Climate-smart agriculture is central to development plans of several high-level international bodies (e.g. UN FAO, UN IFAD, World Bank) and was touted as the sustainable and food secure pathway in recent discussions at Rio+20 UN Conference on Sustainable Development, the first and second Global Conferences on Agriculture, Food Security and Climate Change, and at the Agriculture, Landscapes and Livelihoods Day at COP18. Climate-smart management is applicable to multiple scales of governance hierarchy within a landscape and climate-smart approaches can be implemented across a range of spatial scales and tailored to address location-specific factors.

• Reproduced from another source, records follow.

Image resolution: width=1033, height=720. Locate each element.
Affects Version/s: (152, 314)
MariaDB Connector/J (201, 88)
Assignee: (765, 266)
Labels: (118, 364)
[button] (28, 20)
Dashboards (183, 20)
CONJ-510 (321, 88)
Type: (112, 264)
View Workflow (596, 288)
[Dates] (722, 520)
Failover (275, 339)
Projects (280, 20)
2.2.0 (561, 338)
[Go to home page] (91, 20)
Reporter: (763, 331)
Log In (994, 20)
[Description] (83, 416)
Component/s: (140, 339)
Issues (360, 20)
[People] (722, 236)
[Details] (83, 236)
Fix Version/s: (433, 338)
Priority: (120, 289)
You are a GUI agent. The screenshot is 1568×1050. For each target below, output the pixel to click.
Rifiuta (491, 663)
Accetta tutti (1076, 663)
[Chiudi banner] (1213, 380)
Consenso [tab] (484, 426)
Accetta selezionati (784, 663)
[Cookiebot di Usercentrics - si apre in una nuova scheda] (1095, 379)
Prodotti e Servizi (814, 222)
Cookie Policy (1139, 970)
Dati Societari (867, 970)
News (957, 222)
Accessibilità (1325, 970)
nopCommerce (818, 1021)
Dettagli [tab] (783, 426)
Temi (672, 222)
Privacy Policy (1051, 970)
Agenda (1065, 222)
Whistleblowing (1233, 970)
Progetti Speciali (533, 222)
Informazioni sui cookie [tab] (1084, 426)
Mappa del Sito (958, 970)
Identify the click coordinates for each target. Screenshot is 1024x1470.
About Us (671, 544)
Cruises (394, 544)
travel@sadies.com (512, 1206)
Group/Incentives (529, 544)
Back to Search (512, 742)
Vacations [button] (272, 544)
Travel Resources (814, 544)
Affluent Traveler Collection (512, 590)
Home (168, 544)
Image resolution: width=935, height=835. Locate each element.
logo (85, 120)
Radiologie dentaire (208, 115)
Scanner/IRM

Climate-smartening the tea plantation landscapes would deliver multiple simultaneous benefits to livelihoods and the environment whilst developing resilience to uncertain and negative climate change impacts Given the paucity of data at the landscape scale and the limited understanding of climate-tea production-environment-human interactions it is currently difficult to optimise the implementation of climate-smart approaches. This research aims to provide evidence to help close this research gap.